:: YOUR TASK ::
Every line of the records below from the line with "Given: Open the video" up to and including the line with "Click the 动态 cloud icon" must be reproduced exactly, and no line outside that range.

Items listed in a dataset
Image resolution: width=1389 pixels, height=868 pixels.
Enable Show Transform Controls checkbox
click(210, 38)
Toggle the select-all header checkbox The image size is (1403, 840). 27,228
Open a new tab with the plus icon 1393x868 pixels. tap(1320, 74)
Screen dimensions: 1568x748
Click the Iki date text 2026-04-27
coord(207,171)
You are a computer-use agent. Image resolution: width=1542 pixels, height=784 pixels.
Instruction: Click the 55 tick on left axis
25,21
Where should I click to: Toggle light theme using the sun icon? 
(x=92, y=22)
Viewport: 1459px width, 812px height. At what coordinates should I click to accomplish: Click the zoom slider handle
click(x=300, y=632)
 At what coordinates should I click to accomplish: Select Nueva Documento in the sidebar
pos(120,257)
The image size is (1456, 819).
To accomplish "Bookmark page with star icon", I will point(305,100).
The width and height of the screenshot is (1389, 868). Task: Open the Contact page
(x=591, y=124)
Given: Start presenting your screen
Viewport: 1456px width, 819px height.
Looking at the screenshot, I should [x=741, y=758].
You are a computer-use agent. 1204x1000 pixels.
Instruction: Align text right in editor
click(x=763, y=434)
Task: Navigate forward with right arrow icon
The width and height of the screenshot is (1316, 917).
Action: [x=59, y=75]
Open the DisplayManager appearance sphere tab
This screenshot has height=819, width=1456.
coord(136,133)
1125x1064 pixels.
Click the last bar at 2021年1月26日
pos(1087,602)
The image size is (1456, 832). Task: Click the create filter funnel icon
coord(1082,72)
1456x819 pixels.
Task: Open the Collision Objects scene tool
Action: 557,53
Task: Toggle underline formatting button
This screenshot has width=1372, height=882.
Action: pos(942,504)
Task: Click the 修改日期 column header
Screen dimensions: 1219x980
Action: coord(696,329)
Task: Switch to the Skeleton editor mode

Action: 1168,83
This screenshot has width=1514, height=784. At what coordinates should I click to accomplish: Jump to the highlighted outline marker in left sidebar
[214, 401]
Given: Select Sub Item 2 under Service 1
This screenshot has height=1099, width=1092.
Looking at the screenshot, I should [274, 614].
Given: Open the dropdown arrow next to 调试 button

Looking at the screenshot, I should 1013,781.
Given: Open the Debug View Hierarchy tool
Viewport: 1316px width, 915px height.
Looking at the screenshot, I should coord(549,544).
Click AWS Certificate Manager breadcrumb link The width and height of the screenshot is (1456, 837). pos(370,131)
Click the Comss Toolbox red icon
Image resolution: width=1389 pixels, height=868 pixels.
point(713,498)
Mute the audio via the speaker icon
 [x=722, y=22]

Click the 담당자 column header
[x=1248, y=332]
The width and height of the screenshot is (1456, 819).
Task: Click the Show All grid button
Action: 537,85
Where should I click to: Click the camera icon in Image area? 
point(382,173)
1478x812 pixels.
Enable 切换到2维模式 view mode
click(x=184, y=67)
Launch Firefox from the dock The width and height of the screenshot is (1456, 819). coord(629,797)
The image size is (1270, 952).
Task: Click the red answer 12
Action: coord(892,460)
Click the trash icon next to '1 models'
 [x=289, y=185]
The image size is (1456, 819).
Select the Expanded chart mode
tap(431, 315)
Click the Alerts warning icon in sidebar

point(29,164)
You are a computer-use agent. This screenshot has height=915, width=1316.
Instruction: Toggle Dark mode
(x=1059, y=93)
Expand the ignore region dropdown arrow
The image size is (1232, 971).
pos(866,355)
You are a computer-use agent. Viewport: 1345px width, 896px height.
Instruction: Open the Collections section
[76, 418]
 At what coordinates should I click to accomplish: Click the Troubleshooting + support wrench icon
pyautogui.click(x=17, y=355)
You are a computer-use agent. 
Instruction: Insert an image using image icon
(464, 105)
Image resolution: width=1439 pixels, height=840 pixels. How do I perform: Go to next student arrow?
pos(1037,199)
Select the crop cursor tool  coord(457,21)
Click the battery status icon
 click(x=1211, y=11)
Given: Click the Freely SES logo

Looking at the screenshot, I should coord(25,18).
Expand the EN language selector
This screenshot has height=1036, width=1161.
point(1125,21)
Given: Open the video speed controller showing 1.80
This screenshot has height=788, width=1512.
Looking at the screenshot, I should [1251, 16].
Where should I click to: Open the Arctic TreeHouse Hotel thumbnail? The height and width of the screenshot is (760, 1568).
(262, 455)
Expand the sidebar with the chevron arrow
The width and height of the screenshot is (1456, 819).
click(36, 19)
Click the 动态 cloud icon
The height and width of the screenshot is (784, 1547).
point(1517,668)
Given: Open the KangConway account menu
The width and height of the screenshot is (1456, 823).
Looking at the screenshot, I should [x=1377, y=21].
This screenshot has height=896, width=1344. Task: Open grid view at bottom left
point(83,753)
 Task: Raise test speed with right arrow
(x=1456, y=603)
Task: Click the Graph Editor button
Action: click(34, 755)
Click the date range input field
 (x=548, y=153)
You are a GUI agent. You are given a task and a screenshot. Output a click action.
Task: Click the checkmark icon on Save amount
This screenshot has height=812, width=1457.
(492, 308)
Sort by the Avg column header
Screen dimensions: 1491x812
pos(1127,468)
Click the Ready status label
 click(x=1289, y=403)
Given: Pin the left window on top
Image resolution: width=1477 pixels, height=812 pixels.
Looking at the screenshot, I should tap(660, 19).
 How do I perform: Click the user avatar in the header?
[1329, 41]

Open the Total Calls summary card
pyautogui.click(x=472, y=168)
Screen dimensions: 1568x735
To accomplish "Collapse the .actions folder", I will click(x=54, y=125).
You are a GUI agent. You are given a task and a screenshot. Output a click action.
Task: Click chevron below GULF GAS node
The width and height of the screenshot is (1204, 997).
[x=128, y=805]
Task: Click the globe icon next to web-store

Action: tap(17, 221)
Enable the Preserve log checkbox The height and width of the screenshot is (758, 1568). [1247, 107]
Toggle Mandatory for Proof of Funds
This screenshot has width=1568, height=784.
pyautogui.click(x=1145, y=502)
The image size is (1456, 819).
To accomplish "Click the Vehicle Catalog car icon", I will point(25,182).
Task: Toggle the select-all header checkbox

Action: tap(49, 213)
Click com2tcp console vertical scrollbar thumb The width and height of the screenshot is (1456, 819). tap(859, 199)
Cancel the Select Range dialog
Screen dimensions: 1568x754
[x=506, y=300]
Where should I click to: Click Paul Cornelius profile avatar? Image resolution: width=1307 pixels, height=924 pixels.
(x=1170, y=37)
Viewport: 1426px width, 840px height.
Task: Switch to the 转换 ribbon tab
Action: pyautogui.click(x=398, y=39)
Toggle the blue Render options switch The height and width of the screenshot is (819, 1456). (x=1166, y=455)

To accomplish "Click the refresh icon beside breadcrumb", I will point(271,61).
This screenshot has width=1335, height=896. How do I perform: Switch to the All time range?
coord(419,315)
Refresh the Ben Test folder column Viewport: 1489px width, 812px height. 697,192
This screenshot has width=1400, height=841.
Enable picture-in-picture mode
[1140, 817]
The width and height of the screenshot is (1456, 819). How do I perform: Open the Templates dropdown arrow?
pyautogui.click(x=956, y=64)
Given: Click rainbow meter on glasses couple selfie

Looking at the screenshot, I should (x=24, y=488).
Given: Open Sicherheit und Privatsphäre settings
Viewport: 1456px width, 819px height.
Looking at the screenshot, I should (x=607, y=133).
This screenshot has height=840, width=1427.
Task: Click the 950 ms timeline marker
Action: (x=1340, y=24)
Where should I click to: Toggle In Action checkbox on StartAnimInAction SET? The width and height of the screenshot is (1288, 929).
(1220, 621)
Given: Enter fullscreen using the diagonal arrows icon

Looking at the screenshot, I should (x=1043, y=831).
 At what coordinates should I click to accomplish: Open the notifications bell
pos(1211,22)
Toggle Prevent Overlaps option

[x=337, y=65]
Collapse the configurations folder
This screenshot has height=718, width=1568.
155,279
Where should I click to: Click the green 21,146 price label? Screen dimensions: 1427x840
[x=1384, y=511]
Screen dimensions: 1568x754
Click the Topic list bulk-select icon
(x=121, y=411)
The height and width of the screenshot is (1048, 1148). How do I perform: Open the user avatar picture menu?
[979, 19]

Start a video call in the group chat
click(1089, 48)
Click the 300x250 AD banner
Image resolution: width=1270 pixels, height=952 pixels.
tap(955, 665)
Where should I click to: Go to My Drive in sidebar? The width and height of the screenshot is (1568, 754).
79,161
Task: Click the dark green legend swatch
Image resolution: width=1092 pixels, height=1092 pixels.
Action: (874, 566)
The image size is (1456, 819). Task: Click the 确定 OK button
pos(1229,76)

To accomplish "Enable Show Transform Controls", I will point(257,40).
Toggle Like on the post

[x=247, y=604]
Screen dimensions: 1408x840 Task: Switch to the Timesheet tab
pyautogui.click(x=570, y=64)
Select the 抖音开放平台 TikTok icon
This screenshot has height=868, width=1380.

:: COMPLETED TASK ::
Given: Open the video speed controller showing 1.80
This screenshot has height=788, width=1512.
Looking at the screenshot, I should [1251, 16].
Where should I click to: Open the Arctic TreeHouse Hotel thumbnail? The height and width of the screenshot is (760, 1568).
(262, 455)
Expand the sidebar with the chevron arrow
The width and height of the screenshot is (1456, 819).
click(36, 19)
Click the 动态 cloud icon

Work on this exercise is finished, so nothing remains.